Теперь я понимаю, что в те дни на ферме все время кого-нибудь забивали. Старых лошадей нужно было превращать в мясо, а поголовье пушных зверей сокращать по осени, оставляя лишь на развод. Но я к этому привыкла и научилась не замечать, создавая в уме облагороженную картину окружающей жизни, достойную «Ани из Зеленых Мезонинов» или «Пэт из Сильвер-Буш» [14] — моих любимых книг. Мне помогали вязы, что росли на лугу, и сверкающая река, и ручей, что неожиданным сюрпризом вытекал из откоса над лугом: он поил и обреченных лошадей, и корову, и меня (я специально приносила с собой жестяную кружку). На лугу всегда валялся свежий навоз, но я не обращала на него внимания (как, должно быть, поступала и Аня в Зеленых Мезонинах).
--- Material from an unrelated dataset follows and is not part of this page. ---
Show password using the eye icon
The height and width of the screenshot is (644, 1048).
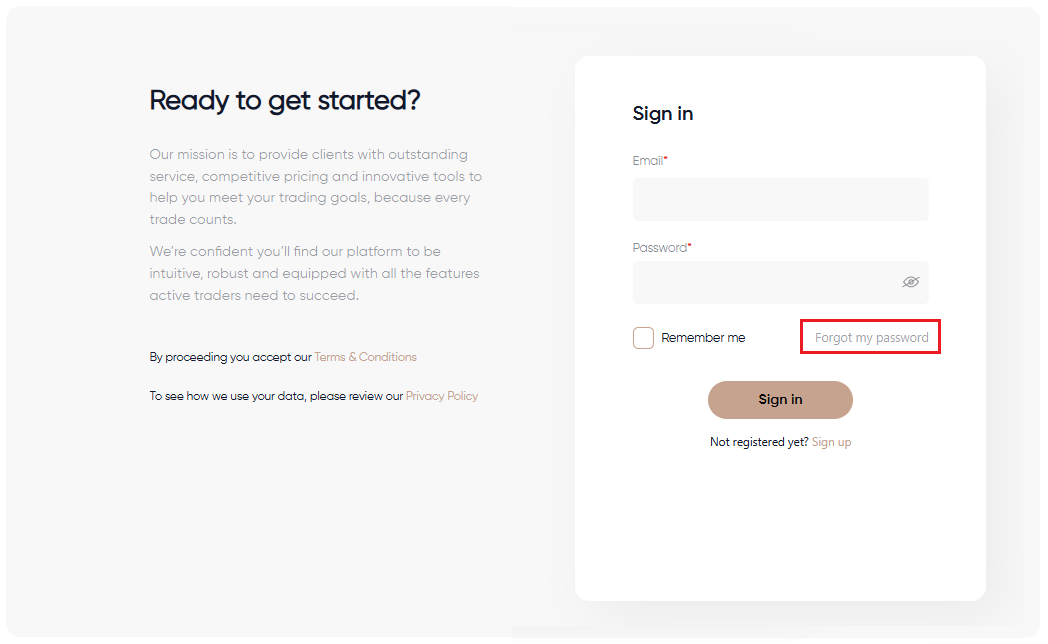(x=910, y=282)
В те дни мне иногда приходилось помогать отцу, поскольку брат был еще мал. Я накачивала воду из колонки и ходила взад-вперед по проходу между клетками, чистя поилки и наполняя их свежей водой. Это занятие мне нравилось. Важность работы и возможность уединиться были мне приятны. Позже меня заставляли сидеть дома и помогать матери — я на это злилась и все время грубила. У нас дома это называлось «переговаривать». «Переговаривая» мать, я, по ее словам, ранила ее чувства и вынуждала ее идти в сарай, чтобы пожаловаться на меня отцу. Ему приходилось прерывать работу, чтобы отходить меня ремнем. (В те времена это было распространенным наказанием.) Потом я лежала, рыдая, в кровати и строила планы побега из дома. Но эта фаза прошла — в подростковом возрасте я стала управляемой, даже приобрела покладистый и ровный характер и научилась с юмором пересказывать услышанное в городе или происшествия в школе.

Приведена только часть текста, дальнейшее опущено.